Monaghan oversaw an increase in bed capacity in the Sanatorium, as well as it becoming a centre for research into the treatment of tuberculosis. In 1953 she was awarded a Tuberculosis Disease Diploma (TDD) from University of Wales, Cardiff, followed by her Fellow of the American College of Chest Physicians (FCCP) in 1955, FRCP in 1977. After her year in Cardiff, she toured Scandinavian countries visiting sanatoria and the Pasteur Institute in Paris. She also completed postgraduate studies at the London Hospital and at the Post-Graduate Medical School, Hammersmith, London in 1960.

She lectured in clinical medicine in the University of Hong Kong and in the Chinese University, Hong Kong from 1952. She collaborated closely with the Medical Research Council in England and the Hong Kong Tuberculosis Treatment Service, carrying out studies and trials which made a significant contribution to the treatment and management of tuberculosis internationally. Monaghan was considered an authority on the disease. She was invited to lecture across the world, but with a focus on Asian and African countries. She lectured in Africa extensively later in her life, focusing on communicable diseases in central Africa, and in 1984 she worked in Ethiopia. She undertook a Dow Chemical lecture tour in the Philippines in 1983, and was invited by the Chinese Medical Association to visit institutions and hospitals in Beijing, Xian, Shanghai, and Hangzhou. She spoke at symposia on tuberculosis a number of times in Pakistan in 1984. She represented Hong Kong and read papers at 14 international conferences, and attended at least 17 conferences in different countries as a delegate. She was also widely published in national and international medical journals.

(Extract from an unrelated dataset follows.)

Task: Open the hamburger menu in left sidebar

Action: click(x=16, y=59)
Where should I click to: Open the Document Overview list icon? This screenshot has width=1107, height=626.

Monaghan received numerous awards, including the WHO fellowship in tuberculosis at the University of Wales in 1952 to 1953, and an honorary doctorate in social science from the University of Hong Kong in 1978. She was the first woman to receive the Sir Robert Philip gold medal from the London Chest and Heart Foundation in 1965. She was awarded an OBE in 1980, and was presented to Queen Elizabeth II in the royal tea tent at the Buckingham Palace garden party on 23 July 1985.

She was a member of various medical and other related organisations, such as the British Medical Association, the Catholic Marriage Advisory Council of Hong Kong, the Society for the Aid of Rehabilitation of Drug Abusers, and the Community Advice Bureau. She served as vice-president of the Hong Kong Medical Association, vice-president of the Federation of Medical Societies of Hong Kong, and president of the Hong Kong branch of the British Medical Association. She also served as the honorary secretary of the Soroptimist International of Hong Kong for nine years and president from 1979 to 1981. She served as editor of the Bulletin of the Hong Kong Medical Association, and a term as master of the Hong Kong branch of the Doctors' Guild of SS Luke, Cosmas, and Damien.

==Death and legacy==
Monaghan died from cancer on 28 November 1985 in Ruttonjee Sanatorium, and was buried Saint Michael's Catholic Cemetery, in Happy Valley, Hong Kong. Tuberculosis had been largely eradicated from Hong Kong by the time of her death. After her death the Sister Mary Aquinas Memorial Fund for ongoing study of tuberculosis was established. In 1990, the new Ruttonjee 650-bed general hospital opened with the Sister Mary Aquinas Museum on one of the floors. Monaghan was featured as part of an exhibition about Columban missionaries in EPIC Museum, Dublin in 2019.